一直想找机会写穆旦
2018-07-20卫毅
卫毅
1999年,我刚上大学,大概是因为班上要参加学校的演出,我们的班主任冯欣老师提出把穆旦的诗歌《森林之魅》排演成诗剧。这首诗是我认识穆旦的开始。
大四下学期,准备写毕业论文,我去找冯欣老师,商讨论文选题。冯老师说,比较一下穆旦和里尔克的诗歌吧。我答应下来,着手准备。彼时是2003年,恰逢“非典”时期,那个春天实在太特别了,万物怒长,可是大家却被困于校园内,不能到外边随意走动。读到穆旦的《春》,感触极深,“如果你是醒了,推开窗子,看这满园的欲望多么美丽。”
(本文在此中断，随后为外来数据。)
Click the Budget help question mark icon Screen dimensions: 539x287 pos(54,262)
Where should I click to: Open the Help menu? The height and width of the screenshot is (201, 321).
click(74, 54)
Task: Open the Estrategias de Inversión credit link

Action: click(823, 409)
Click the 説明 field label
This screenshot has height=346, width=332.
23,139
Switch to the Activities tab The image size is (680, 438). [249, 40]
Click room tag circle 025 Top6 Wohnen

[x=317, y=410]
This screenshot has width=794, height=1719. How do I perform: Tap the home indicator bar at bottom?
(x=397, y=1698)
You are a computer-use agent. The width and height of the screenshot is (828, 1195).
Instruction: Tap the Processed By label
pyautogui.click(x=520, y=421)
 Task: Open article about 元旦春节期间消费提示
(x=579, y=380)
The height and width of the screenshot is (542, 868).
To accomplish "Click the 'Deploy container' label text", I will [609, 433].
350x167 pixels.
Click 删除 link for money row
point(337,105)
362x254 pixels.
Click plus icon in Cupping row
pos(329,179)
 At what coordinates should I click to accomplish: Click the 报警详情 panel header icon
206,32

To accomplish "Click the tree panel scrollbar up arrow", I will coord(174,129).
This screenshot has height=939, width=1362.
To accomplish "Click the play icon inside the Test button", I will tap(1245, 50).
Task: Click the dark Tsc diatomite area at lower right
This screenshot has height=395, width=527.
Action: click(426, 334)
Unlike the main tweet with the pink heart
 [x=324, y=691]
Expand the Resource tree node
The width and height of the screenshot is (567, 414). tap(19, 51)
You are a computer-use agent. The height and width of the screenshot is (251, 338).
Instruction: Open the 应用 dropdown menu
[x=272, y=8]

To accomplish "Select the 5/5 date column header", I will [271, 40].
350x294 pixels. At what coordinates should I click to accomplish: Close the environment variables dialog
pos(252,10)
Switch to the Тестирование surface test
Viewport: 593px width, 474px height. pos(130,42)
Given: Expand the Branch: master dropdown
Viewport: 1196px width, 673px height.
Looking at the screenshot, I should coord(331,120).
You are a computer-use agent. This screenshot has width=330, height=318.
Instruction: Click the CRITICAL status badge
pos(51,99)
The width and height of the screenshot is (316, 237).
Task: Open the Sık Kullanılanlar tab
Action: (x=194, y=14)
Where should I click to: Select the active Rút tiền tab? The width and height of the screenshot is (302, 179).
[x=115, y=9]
我翻遍学校图书馆和系里的资料室,发现关于穆旦的资料很少。我手头上李方编的《穆旦诗全集》还是冯老师借给我的,市面上已经买不到。这本书我从头到尾细读了好多遍,希望从每一个字里读出一个诗人的点滴。
冯老师把我的毕业论文评为了优秀毕业论文。她说,其中的一些部分写得不错,可以整理成一篇文章,投给杂志发表。
开始工作之后,我偶尔也会想起,要不要写一篇文章呢,可是一直未下笔。穆旦在我的生活中时隐时现。这十几年中,参加过几次需要朗诵诗歌的场合,我都选择了穆旦的诗。看到有关穆旦的传记或研究资料出版,我都会买。阅读穆旦已经成为了爱好,甚至是习惯。
当年,穆旦给青年诗歌爱好者郭保卫写信说,别写那些十年之后过时的东西。穆旦的诗歌既有时代性又有永恒性,几十年都未过时。我反复读的那些穆旦诗歌,感觉是能跟随自己一起生长的。比如,我差不多每年都会读《森林之魅》,几乎每次都有新感受,每次都会感叹太了不起了。
做记者这么多年,一直想找机会写穆旦。2017年是穆旦去世40周年,2018年是穆旦诞辰100周年。我觉得这是个好时机。我们杂志的副主编杨子是诗人,他自己写诗,翻译诗,毕业于穆旦生前执教过的南开大学。在写穆旦这一点上,我们一拍即合。
我采访了穆旦传记的作者易彬、王宏印两位老师,他们给了我很大帮助。易彬老师介绍我认识了编辑《穆旦诗全集》的李方老师。我在李方老师办公室门口等他的时候,有点紧张,仿佛回到了大学时代,我想起了逐字阅读《穆旦诗全集》的日子,编这本书的的人就要从书里走出来了。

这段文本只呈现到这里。